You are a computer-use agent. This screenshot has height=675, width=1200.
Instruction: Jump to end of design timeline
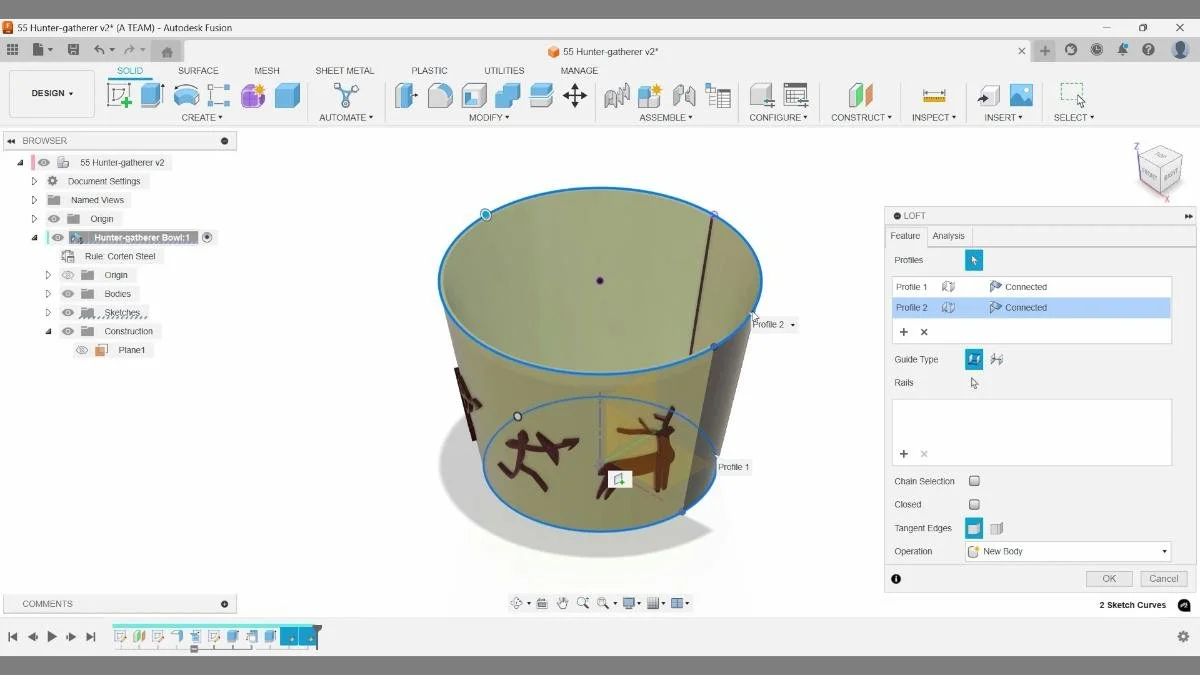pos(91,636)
++++++++
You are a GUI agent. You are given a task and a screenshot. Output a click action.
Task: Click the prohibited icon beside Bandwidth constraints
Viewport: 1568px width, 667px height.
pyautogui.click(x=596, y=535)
++++++++
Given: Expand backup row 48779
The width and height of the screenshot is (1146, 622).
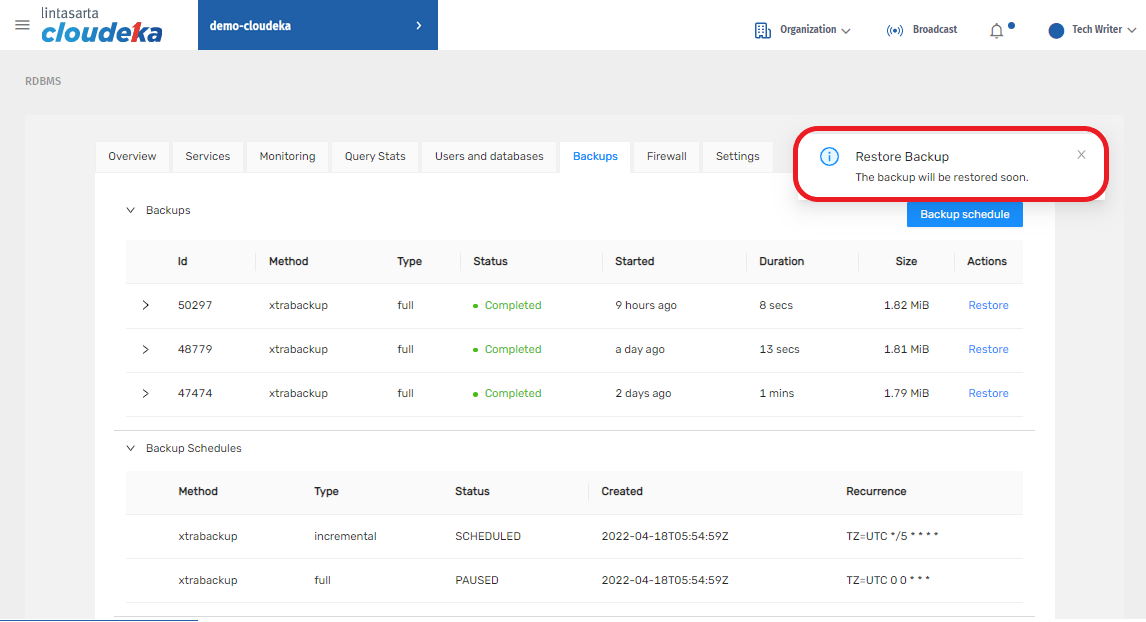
++++++++
* TASK OBJECTIVE *
Copy all the lines above that hold the string "agent".

* OUTPUT OF THE EXERCISE *
You are a computer-use agent. This screenshot has height=675, width=1200.
You are a GUI agent. You are given a task and a screenshot. Output a click action.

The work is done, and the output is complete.